Case Studies
Each of the systems below has appeared in dozens of interviews. The point isn't to memorize a "right answer" — it's to see how the building blocks compose into a real design, and to internalize the tradeoffs.
Design a URL shortener (bit.ly)
Core requirements: short URL ↔ long URL mapping, redirect, analytics.
Sketch:
- Hash the long URL or use a base-62 encoded counter for the short code.
- Store mappings in a key-value store (DynamoDB, Cassandra) — read-heavy, eventually consistent is fine.
- Cache hot URLs in Redis.
- Async write to a separate analytics pipeline (Kafka → batch processor) for click tracking.
Tradeoffs to mention: collision handling for hashes, whether codes are reusable, how to expire URLs.

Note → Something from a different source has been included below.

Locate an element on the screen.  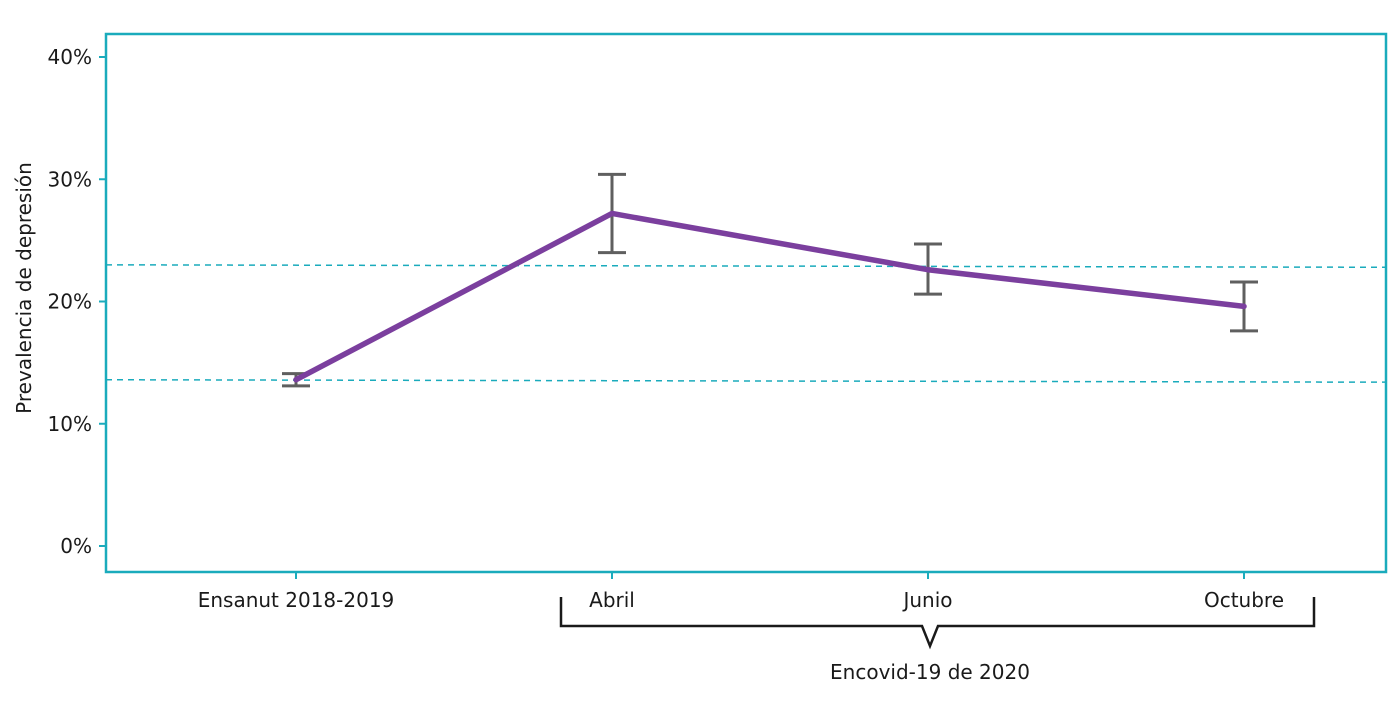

Design a news feed (Twitter/Facebook)
Core requirements: post a tweet, follow users, see your feed in (near) real-time.
Sketch:
- Fanout-on-write: when user A tweets, push to every follower's feed. Fast reads, expensive writes — bad for celebrities.
- Fanout-on-read: when user A loads their feed, query each followee. Slow reads, cheap writes.
- Hybrid: fanout-on-write for normal users, fanout-on-read for celebrities. Most real systems do this.
Building blocks: Cassandra for tweets, Redis for feeds, Kafka for fanout, ML service for ranking.
Design a chat app (WhatsApp/Messenger)
Core requirements: send messages, deliver in real-time, work offline, support group chats.
Sketch:
- WebSocket or long-poll for real-time delivery; fall back to push notifications when offline.
- Per-user message queue. Fan out to every group member on send.
- Store messages in a wide-column store (Cassandra) keyed by
(conversation_id, timestamp). - For end-to-end encryption: clients hold keys, server only routes opaque payloads.
Tradeoffs: read receipts vs privacy, message ordering in groups (vector clocks), media attachments via object storage + CDN.
Design a video streaming service (YouTube/Netflix)
Core requirements: upload, transcode, stream at multiple resolutions.
Sketch:
- Upload to object storage (S3).
- Async transcoding pipeline (Kafka → workers) outputs HLS/DASH segments at multiple bitrates.
- Serve via CDN with adaptive bitrate streaming.
- Recommendations and search via separate services backed by Elasticsearch and an ML pipeline.
Tradeoffs: storage cost vs catalog size, hot vs cold content tiers, regional CDN strategy.
Design a ride-sharing service (Uber)
Core requirements: match riders to nearby drivers, real-time ETA, payments.
Sketch:
- Geospatial index (Geohash, Quadtree, or Redis GEO) for nearby driver lookup.
- WebSocket connections for both riders and drivers, pushing location updates.
- Dispatch service runs the matching algorithm — usually some variant of Hungarian or greedy with constraints.
- Payments via a separate service with idempotent operations and a write-ahead log.
Tradeoffs: matching latency vs match quality, handling driver churn during a ride, surge pricing fairness.
Design a rate limiter
Core requirements: limit each user to N requests per minute, work across multiple servers, low latency.
Sketch:
- Token bucket is the most common algorithm — each user has a bucket of N tokens, refilled at a fixed rate. Each request consumes one.
- For multi-server, store buckets in Redis with atomic decrement (
DECR) and TTL. - Fail open vs fail closed during a Redis outage is a tradeoff worth raising explicitly.
Tradeoffs to mention: precision (fixed window vs sliding window vs token bucket), distributed clock skew, what happens to in-flight requests during a config change.
Design a notification system
Core requirements: send push, email, and SMS to millions of users; support batching and templating; honor user preferences.
Sketch:
- Producers publish notification events to Kafka.
- A fanout service expands an event into per-user, per-channel deliveries.
- Each channel has its own worker pool that calls the underlying provider (APNs, FCM, SES, Twilio).
- A user-preference service is consulted before fanout; failed deliveries go to a retry queue with exponential backoff.
Tradeoffs to mention: at-least-once vs exactly-once delivery, throttling per provider, deduplication of identical notifications, handling provider outages gracefully.
How to study case studies
Don't read passively. Pick one, set a 45-minute timer, and design it from scratch on a whiteboard. Then read the canonical solution and diff it against yours. The diff is where the learning happens.